Der Miró gehört zu einer Verkaufsausstellung moderner und zeitgenössischer Skulptur, die das Auktionshaus Sotheby’s in Nordenglands schönstem Schlosspark inszeniert hat. Selten wurde Kunst so edel präsentiert – 26 Kunstwerke im Wert von rund 28 Millionen Dollar. Sotheby’s will mit dieser ersten Verkaufsausstellung eines Auktionshauses überhaupt in Europa nicht nur seine Potenz als Direkthändler in der Konkurrenz mit den Galerien demonstrieren, sondern auch für die Außenskulptur überhaupt werben.

„Dreidimensionale Kunst kommt erst im Dialog mit ihrer Umgebung richtig zur Entfaltung“, erklärt Blackburn. Sie hat im Schlosspark ein regelrechtes Versteckspiel inszeniert. Spaziergänger, ob Rentner oder Multimillionäre, stoßen überall auf überraschende Raumerlebnisse. Niki de Saint Phalles „Nana“ scheint von einem Renaissance-Zierbogen direkt in ein Labyrinth aus Eibenhecken zu springen. Antony Gormleys „Domain LIII“ – eine filigrane Silhouette aus zusammengeschweißten Stahlstäben – wird auf dem Dach zum Schlossgeist, der sich im Tageslicht in Luft auflöst. George Condos „Miles Davis“, der Name des Jazztrompeters aus riesigen, coolen Hochglanzbuchstaben, spiegelt Sonne, Park und Teich – eine vollendete Fusion von urbaner Kunst und Natur. „In einer Galerie würden Sie nicht zwei Mal hinsehen“, sagt Blackburn selbstbewusst.

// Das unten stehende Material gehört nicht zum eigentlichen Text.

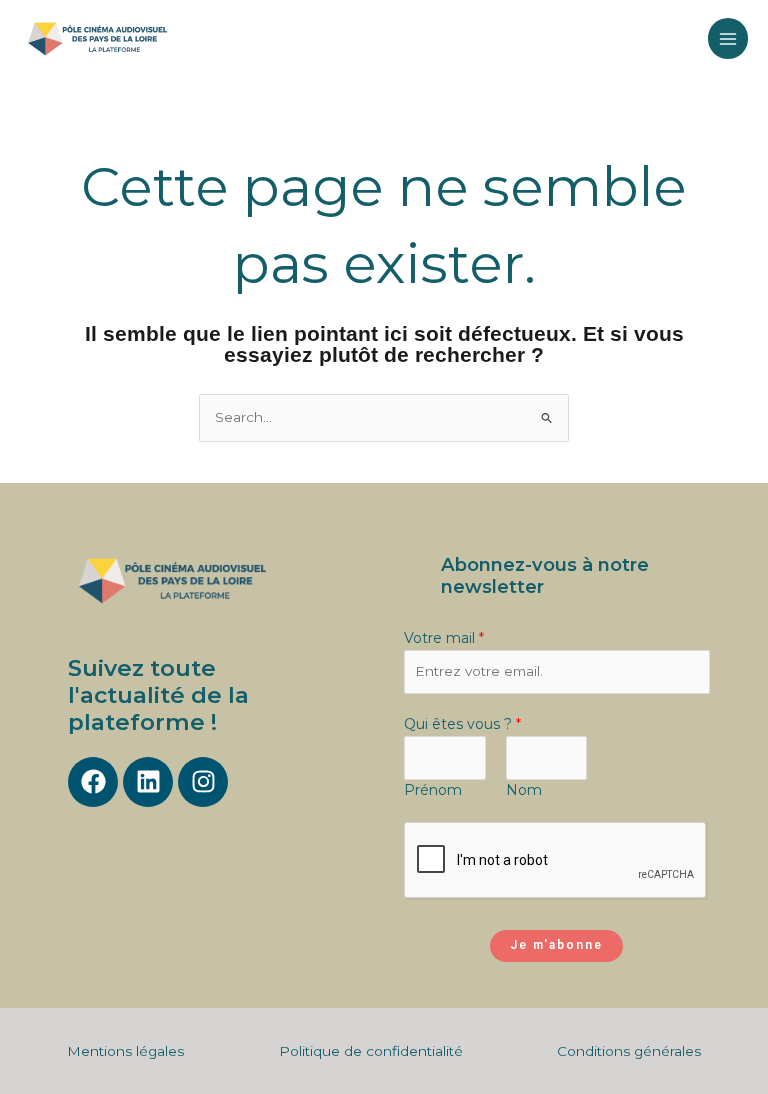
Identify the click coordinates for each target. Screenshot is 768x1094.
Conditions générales (629, 1051)
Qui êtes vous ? (462, 724)
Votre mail (444, 638)
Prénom (433, 790)
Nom (524, 790)
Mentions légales (125, 1051)
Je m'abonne (556, 945)
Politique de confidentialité (371, 1051)
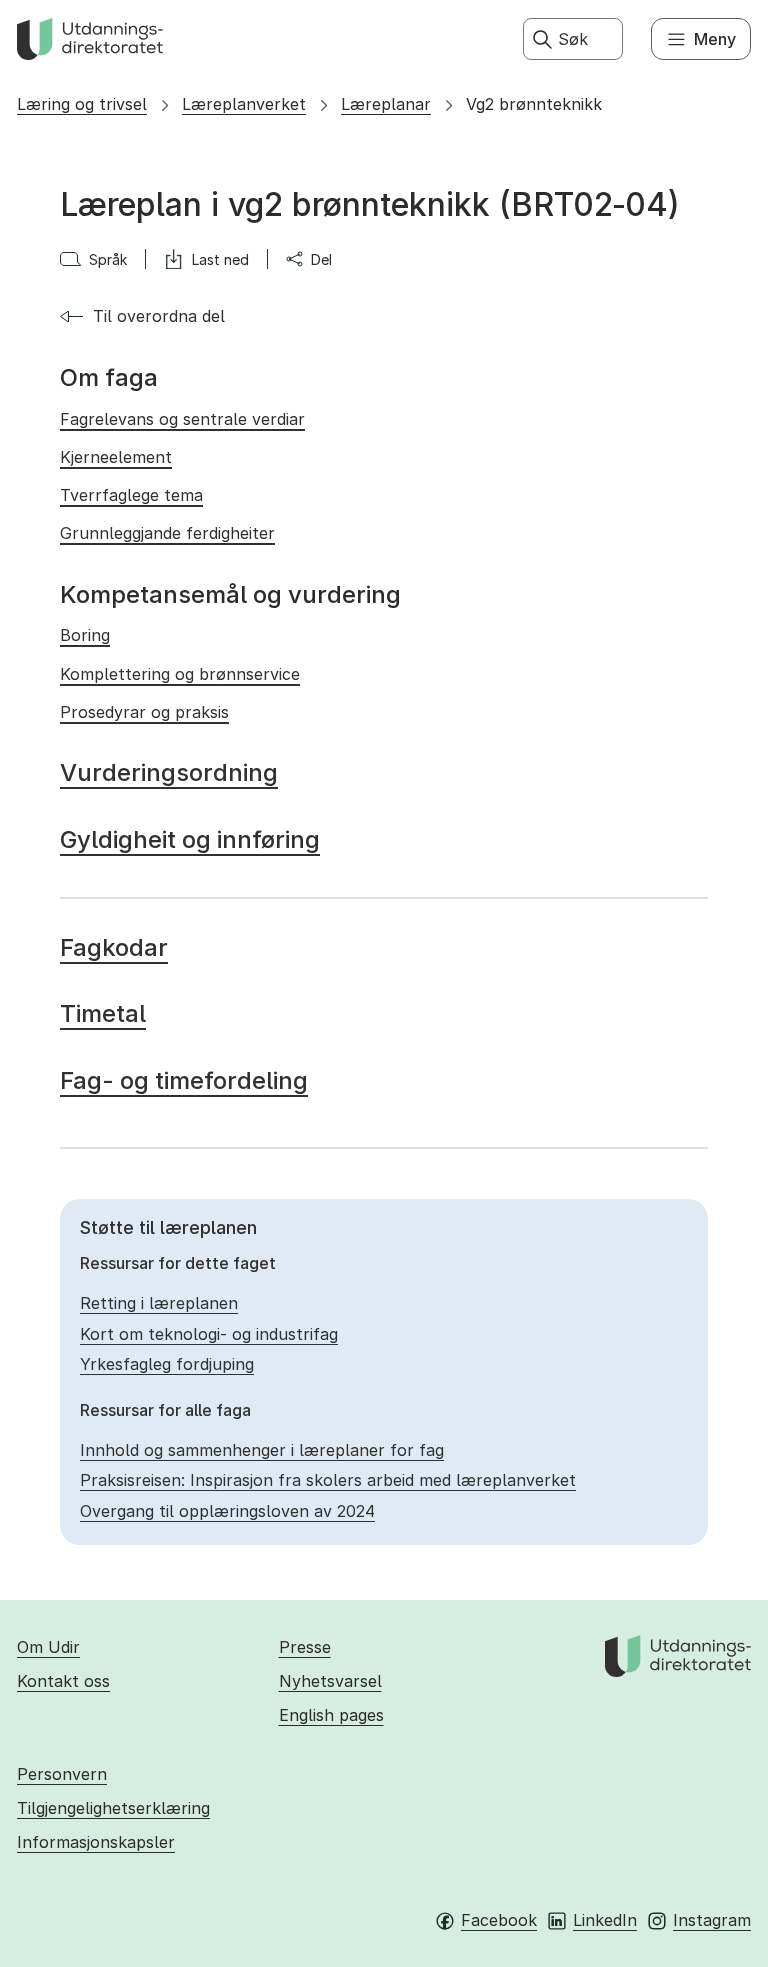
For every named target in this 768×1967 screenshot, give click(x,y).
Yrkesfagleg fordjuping (167, 1364)
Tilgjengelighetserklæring (113, 1808)
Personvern (62, 1774)
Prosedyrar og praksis (144, 712)
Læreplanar (386, 104)
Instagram (712, 1920)
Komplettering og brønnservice (180, 674)
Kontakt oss (63, 1681)
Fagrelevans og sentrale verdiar (182, 419)
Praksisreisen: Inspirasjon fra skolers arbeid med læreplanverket (328, 1480)
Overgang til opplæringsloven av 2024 (227, 1511)
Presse (305, 1647)
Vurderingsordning (169, 772)
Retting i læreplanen (159, 1303)
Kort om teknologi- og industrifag (209, 1334)
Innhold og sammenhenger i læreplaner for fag (262, 1450)
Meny (715, 39)
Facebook (499, 1920)
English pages (331, 1715)
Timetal (103, 1013)
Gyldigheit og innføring (190, 839)
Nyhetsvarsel (330, 1681)
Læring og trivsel (82, 104)
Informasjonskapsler (96, 1842)
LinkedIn (605, 1920)
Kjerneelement (116, 457)
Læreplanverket (244, 104)
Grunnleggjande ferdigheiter (167, 533)
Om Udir (48, 1647)
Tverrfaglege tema (131, 495)
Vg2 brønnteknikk (534, 104)
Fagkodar (114, 947)
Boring (85, 635)
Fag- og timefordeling (184, 1080)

Skulptur ist im Kommen, ruft es derzeit überall in der Kunstwelt. Nach Meinung von Francis Outred, einem der für die Chatsworth-Ausstellung verantwortlichen Direktoren bei Sotheby’s, hat das natürlich damit zu tun, dass Kunstfreunde heute vielfach größere Häuser und Gärten als früher haben. Zwar verfügt nicht jeder über ein Ambiente wie der Duke of Devonshire, der übrigens auch Sotheby’s Direktor ist, aber Skulpturenparks sind en vogue – besonders in den USA.

Damit steigen auch die Preise: Einer der höchsten Auktionszuschläge in den letzten Jahren wurde für eine Skulptur bewilligt: 24 Millionen Dollar für David Smiths „Cubi“. Jean Dubuffets „Arbre Biplan“, das jetzt auf dem Rasen vor dem Schloss steht, kostete 1990 noch 700 000 Dollar. Nun werden 3,3 Millionen Dollar verlangt. Die Preise in Chatsworth reichen bis zu 6 Millionen Dollar für eine Liegende von Henry Moore. Doch Außenskulpturen kosten eigentlich nicht mehr als Malerei – schon weil es sich meist um Auflagenwerke handelt.

Blackburns Lieblingsstück ist ein mit Glasobjekten gefülltes Boot des amerikanischen Künstlers Dale Chihuly – eine Sotheby’s-Kommission, die der Kitschmeister ungeachtet seiner langen Warteliste gern erfüllte. Die Gelegenheit, das Boot wie eine venezianische Rokokogondel im Kanal von Chatsworth schwimmen zu lassen, war unwiderstehlich. Teichbesitzer können es für 475 000 Dollar erwerben.

Chatsworth, Derbyshire, bis 27. Oktober, www. sothebys.com.